一月違いの春
ネムさま
2011/04/09(Sat) 12:14 No.315
― お酒、飲みました ―
鸞の嘴から弾けるように出た声の明るさに、景麒の固い口元が思わずほころんだ。
目を転じれば、窓のすぐ外に作られた藤棚から白い花房がゆったりと揺れている。その先の新緑、さらに先の青空へ景麒は思いを馳せる。
陽子が延王から貰った桜の酒で酔いつぶれた話をした時だった。
「いいなぁ」
愚痴をこぼしたつもりの景麒は、泰麒の思わぬ反応に驚いた。景麒の反応に気が付いた泰麒は、照れながら言う。
「蓬莱では、お酒は二十歳からでないと飲めないことになっているんです。でもそれで言うと、僕はこのままの姿ですから、一生飲めないのかな、なんて思っちゃって」
それなら十六のままの主こそ飲んではいけないのでは、と景麒は思うのだが、泰麒はそのまま外の満開の桜に目をやった。
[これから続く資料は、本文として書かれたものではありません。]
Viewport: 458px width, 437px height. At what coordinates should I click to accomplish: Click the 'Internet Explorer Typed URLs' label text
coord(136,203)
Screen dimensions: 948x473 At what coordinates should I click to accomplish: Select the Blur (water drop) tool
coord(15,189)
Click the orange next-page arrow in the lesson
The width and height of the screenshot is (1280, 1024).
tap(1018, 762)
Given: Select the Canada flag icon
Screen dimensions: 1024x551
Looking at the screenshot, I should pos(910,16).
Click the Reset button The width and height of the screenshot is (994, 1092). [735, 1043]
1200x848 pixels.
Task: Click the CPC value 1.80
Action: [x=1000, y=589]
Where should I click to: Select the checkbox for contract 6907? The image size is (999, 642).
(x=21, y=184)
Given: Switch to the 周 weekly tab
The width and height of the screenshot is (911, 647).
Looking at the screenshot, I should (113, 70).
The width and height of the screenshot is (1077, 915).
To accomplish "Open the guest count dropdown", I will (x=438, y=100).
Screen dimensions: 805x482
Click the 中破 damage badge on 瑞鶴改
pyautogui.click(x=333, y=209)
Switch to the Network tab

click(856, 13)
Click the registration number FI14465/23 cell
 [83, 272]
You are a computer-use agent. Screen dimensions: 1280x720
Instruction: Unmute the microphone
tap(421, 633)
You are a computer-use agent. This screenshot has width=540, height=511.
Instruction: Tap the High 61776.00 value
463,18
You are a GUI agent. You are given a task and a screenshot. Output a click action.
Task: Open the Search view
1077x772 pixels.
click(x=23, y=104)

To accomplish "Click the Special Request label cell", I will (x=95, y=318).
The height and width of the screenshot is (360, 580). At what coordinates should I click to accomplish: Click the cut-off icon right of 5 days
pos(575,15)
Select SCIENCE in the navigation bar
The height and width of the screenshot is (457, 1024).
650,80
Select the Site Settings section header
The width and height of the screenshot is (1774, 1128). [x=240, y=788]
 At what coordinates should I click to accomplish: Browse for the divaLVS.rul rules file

「昔家族でお花見に行った時、透明のコップ酒を水と間違えて飲もうとして、祖母や父にすごく怒られたことがありました。落ち込んでいたら、父が珍しく慰めてくれたんです。
僕が二十歳になったら、一緒に桜の下でお酒を飲もうって」
子供に酒を飲ませてはいけないという常識は常世にもあるが、法律で年齢制限は設けられていない。“二十歳になったら息子と酒を”という、蓬莱の父親のロマンを景麒が知るはずも無い。
それでも、泰麒の呟くような言葉に胸が痛んだ。
「僕は子供のままで、戴もまだ冬のままだ。桜の下でゆっくりお酒なんか飲める日が来るんでしょうか」
乱の折の助力への礼に来朝し、翌日には戴へ帰らなければならない泰麒のため、景麒は主の元へ赴いた。
「高里君から便りが来たって?」
仕事の合間らしく走ってきた陽子が息せき切って尋ねるのに、景麒は珍しく微笑みながら、鸞に銀の粒を与えた。
― お酒、飲みました ―
繰り返される明るい言葉に、陽子も顔一面に笑みを咲かせる。
一月前、突如己の麒麟から酒を懇願され仰天した陽子だが、事情を聞くとすぐに貴重な酒一瓶を泰麒に渡した。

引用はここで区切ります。